Une semaine à blanc
Par Grégoire, vendredi 1 avril 2005 à 17:51 :: cinéma :: #21 :: rss
et quelques notes rapides.
Palindromes
Le cinéma de Todd Solonz est l'un des rares qui me soit largement indifférent, malgré son irrévérance parfois chatouillante sur le coup. De Storytelling, ne me reste ainsi que la musique de Belle and Sebastian et un vague souvenir d'un milieu middle-class américain dont il fait, comme d'autres avec le white trash, son petit fond de commerce. La musique de celui-ci, signée Nina Persson des Cardigans, est une ritournelle entêtante qui pourrait sortir d'une collaboration Argento-Morricone. Mais, peut-être à cause des toutes premières minutes manquées ou de ma trop grande fatigue, le film paraît un peu à la traîne.
Pas forcément de son idée-forme, ou annoncée comme telle. Une sorte d'Obscur Objet du Désir puissance deux, puisque l'héroïne Aviva est incarnée par huits acteurs (oui, au moins un garçon) différents. Et inutile de rêver à ce qu'aurait été le regard surpris du spectateur vierge... on en a à l'avance trop lu (et vous aussi, depuis près d'un paragraphe maintenant).
Non le film pêche surtout par son excès de cynisme à tout crin. A un tel point qu'on ne sait plus vraiment ce qu'il veut nous dire. Autour du personnage de cette petite fille qui veut à tout prix "plein de bébés", se tisse un drame familial qui se transforme rapidement en débat violent sur l'avortement. Certes, on rit facilement devant cette monstrueuse parade de petits chanteurs à la croix de bois, version Britney prosélyte. Mais rit-on vraiment de bon coeur de l'intégrisme puritain quand il est incarné par des enfants handicapés ?

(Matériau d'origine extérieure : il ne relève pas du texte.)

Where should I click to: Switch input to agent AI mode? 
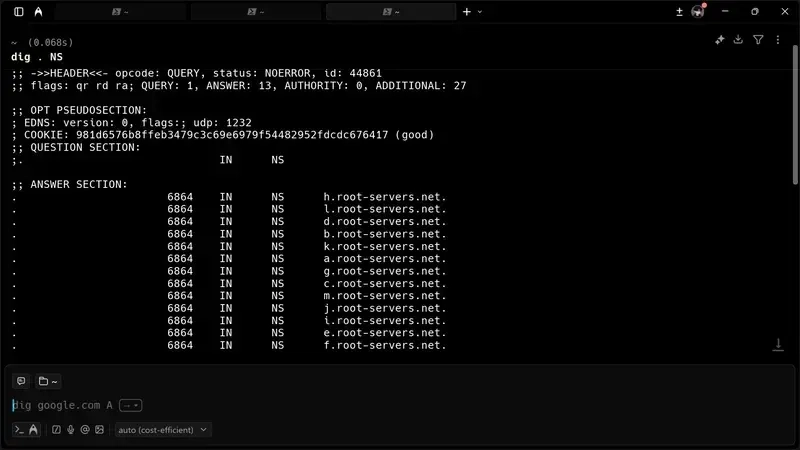click(33, 429)
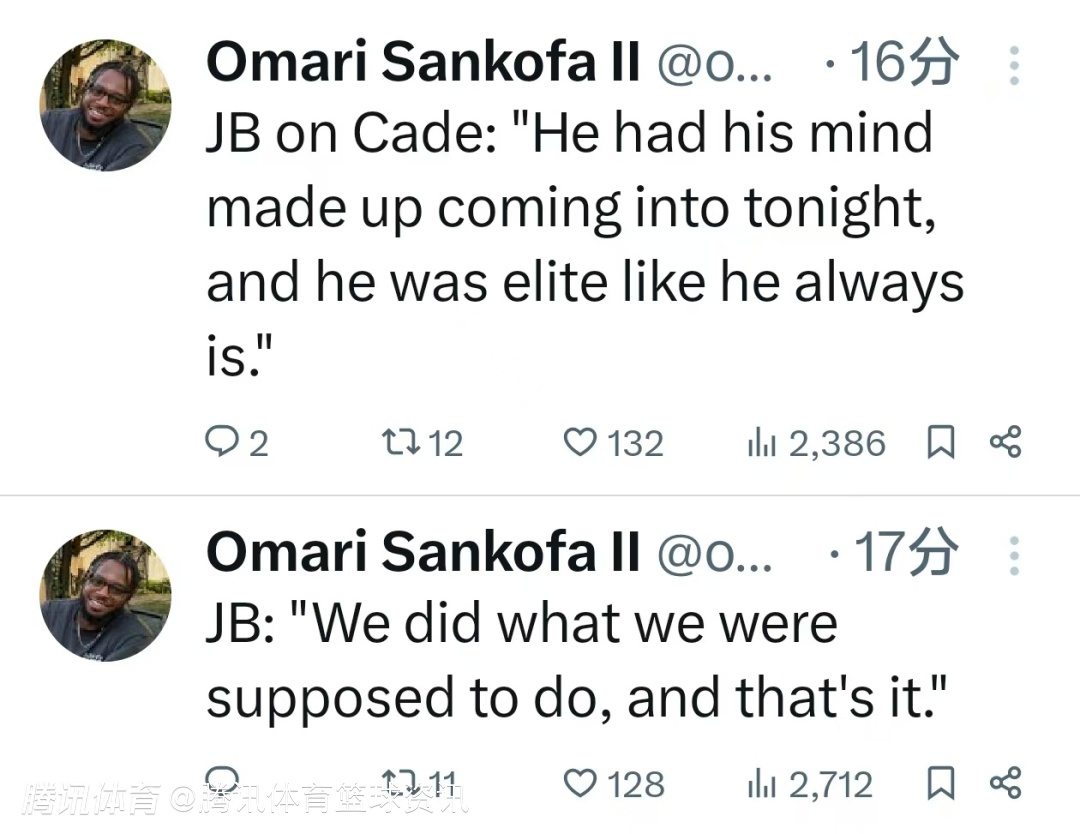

Le Zéro et l'Infini (de la séduction)
Bonne nouvelle (avec quelques printemps d'avance), le mid-trentenaire est paraît-il roi sur le marché de la drague. Mauvaise nouvelle, parce qu'il en faut, si l'échantillon disponible se réduit aux trois névrosées caractérisées (comme dans 'caricature') par ce Tout pour plaire qui ne tient rien de ce qu'il promet, il va falloir agir plus vite que prévu. Cette pauvre sitcom pour la ménagère de presque quarante ans n'a même pas - faute de budget ? - les rires en boîte qui vont bien et auraient pu masquer mes soupirs désespérés.
Au cas où cet aspect télévisuel foncièrement jetable aurait été voulu, et si jamais Cécile Telerman me lit (et il y a alors, si j'en crois son film, 33% de chances qu'elle soit blonde, même fausse), je précise. Ces quelques mots n'étaient pas un compliment.
Parole d'expert
Tout compte fait, au petit jeu du film qui compte moins que le décolleté de sa voisine, quelques raisons en vrac de préférer la soupe populaire "au ketchup". D'abord le Hitch du jour est paritairement correct, les hommes n'y sont finalement pas que des gros égoïstes. Et, même si j'aime beaucoup Anne Parillaud, je la vois mal glacée au dessus de mon lit, alors qu'Eva Mendès... bon, mettons que je n'ai rien dit.
Bon, le film est évidemment commercial et calibré, quoique bien plus comédie que romantique, et ne restera même pas dans les annales comme "celui dont Will Smith faisait la promo à Paris mais plutôt qu'un day-off, on lui a donné un César". On note quand même quelques efforts de réalisation, signe qu'à Hollywood, n'importe qui ne peut pas forcément arriver et tourner n'importe quoi sans avoir appris un minimum son métier. La façon dont le montage téléscope vie quotidienne et romance rêvée, faisant penser parfois à des scènes oniriques qui nous font nous frotter les yeux, y est à noter.